Price caps for fertilizers follow Sharif’s move to provide incentives for the sector last June, when the government cut a sales tax on tractors by half to 5 percent. That came after agricultural output fell 0.2 percent in year ended June, the first decline since since 2001, according to finance ministry data, with cotton production falling by 29 percent.
“If we get back to our normal output of cotton this year, which is very likely, we will make a lot of improvement,” Pakistan Central Bank Governor Ashraf Mahmood Wathra said in an interview last November. The nation expects an economic growth rate of 5.7 percent in the year ending June, the fastest pace in a decade.
Cash in
Companies are waiting to cash in. Nationwide sales of urea fertilizer rose 32 percent to 3.62 million tons in six months ended December after the subsidy was introduced last July, according to Karachi-based brokerage Arif Habib Ltd.

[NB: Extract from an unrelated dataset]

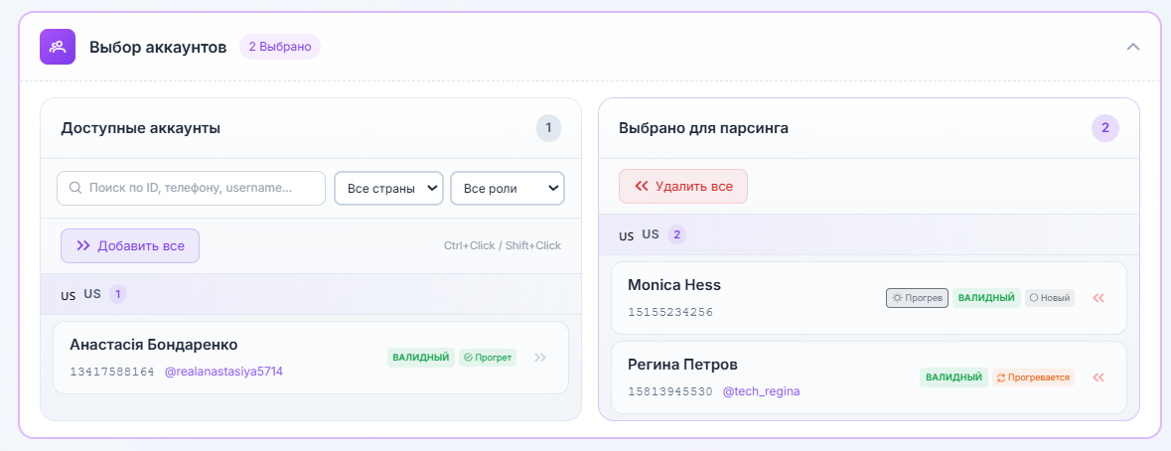Click the 2 Выбрано counter badge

“The government took some time, but now the realization is there, politically, if you look at it, the major vote bank is coming from agriculture sector,” said Mohammad Shahid Hussain, chief executive officer at Al-Ghazi Tractors Ltd.
The tax cut for tractors is set to boost sales with Al-Ghazi Tractors aiming for a 15-percent increase this year, Hussain said. Millat Tractors Ltd., the nation’s largest, expects its sales to cross 30,000 in year ending June compared with about 21,000 last year, CEO Syed Muhammad Irfan Aqueel said in a phone interview.
Tractor sales in the country rose to 5,390 units in January, the highest since December 2013, according to data released last Friday by the Pakistan Automotive Manufacturers Association.
Shares in Al-Ghazi Tractors advanced 4 percent to 610 rupees at 9:39 a.m. in Karachi on Monday, snapping a five-day losing streak. Millat Tractors rose 2 percent.